What needs to be done:
Check each line of the listing below for the string "computer", then copy every line that has it.

Provided data:

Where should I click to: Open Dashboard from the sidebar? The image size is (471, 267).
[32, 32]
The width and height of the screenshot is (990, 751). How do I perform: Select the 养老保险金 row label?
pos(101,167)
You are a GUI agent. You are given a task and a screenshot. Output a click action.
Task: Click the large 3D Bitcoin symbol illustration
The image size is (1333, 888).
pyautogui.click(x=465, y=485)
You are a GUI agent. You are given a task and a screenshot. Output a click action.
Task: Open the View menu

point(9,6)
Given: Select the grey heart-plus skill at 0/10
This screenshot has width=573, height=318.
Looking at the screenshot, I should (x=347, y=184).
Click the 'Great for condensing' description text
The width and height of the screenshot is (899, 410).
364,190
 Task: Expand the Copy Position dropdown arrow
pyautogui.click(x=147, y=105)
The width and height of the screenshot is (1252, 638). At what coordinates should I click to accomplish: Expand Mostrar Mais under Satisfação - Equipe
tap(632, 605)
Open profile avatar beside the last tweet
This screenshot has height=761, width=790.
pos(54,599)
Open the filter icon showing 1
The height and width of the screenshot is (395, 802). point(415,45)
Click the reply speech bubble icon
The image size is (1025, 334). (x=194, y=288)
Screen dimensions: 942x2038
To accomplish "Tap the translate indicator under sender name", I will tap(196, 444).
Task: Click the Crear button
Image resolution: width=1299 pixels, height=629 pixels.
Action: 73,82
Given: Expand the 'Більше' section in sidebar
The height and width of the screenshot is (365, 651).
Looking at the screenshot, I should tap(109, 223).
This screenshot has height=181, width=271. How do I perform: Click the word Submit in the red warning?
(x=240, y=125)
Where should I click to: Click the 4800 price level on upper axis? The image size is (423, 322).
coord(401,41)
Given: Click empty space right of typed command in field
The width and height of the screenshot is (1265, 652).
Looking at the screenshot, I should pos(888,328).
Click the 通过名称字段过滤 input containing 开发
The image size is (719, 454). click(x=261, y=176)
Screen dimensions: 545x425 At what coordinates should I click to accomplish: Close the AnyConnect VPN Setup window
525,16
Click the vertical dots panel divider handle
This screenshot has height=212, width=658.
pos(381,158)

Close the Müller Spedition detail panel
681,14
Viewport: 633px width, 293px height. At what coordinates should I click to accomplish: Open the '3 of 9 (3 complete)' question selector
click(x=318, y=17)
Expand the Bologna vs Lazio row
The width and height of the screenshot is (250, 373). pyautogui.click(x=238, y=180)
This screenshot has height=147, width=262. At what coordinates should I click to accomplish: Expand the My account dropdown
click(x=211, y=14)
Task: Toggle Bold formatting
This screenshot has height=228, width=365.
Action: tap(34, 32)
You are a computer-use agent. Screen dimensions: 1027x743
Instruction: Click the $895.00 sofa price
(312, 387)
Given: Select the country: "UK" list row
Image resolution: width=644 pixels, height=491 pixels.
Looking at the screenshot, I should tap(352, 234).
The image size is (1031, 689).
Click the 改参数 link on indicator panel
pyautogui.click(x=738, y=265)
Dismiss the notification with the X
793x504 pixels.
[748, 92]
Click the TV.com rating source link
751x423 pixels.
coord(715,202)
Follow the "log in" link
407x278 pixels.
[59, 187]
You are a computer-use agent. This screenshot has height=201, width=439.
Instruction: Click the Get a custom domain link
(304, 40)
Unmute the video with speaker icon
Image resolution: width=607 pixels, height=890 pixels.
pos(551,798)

Finished exercise:
You are a computer-use agent. Screen dimensions: 1027x743
You are a computer-use agent. This screenshot has height=201, width=439.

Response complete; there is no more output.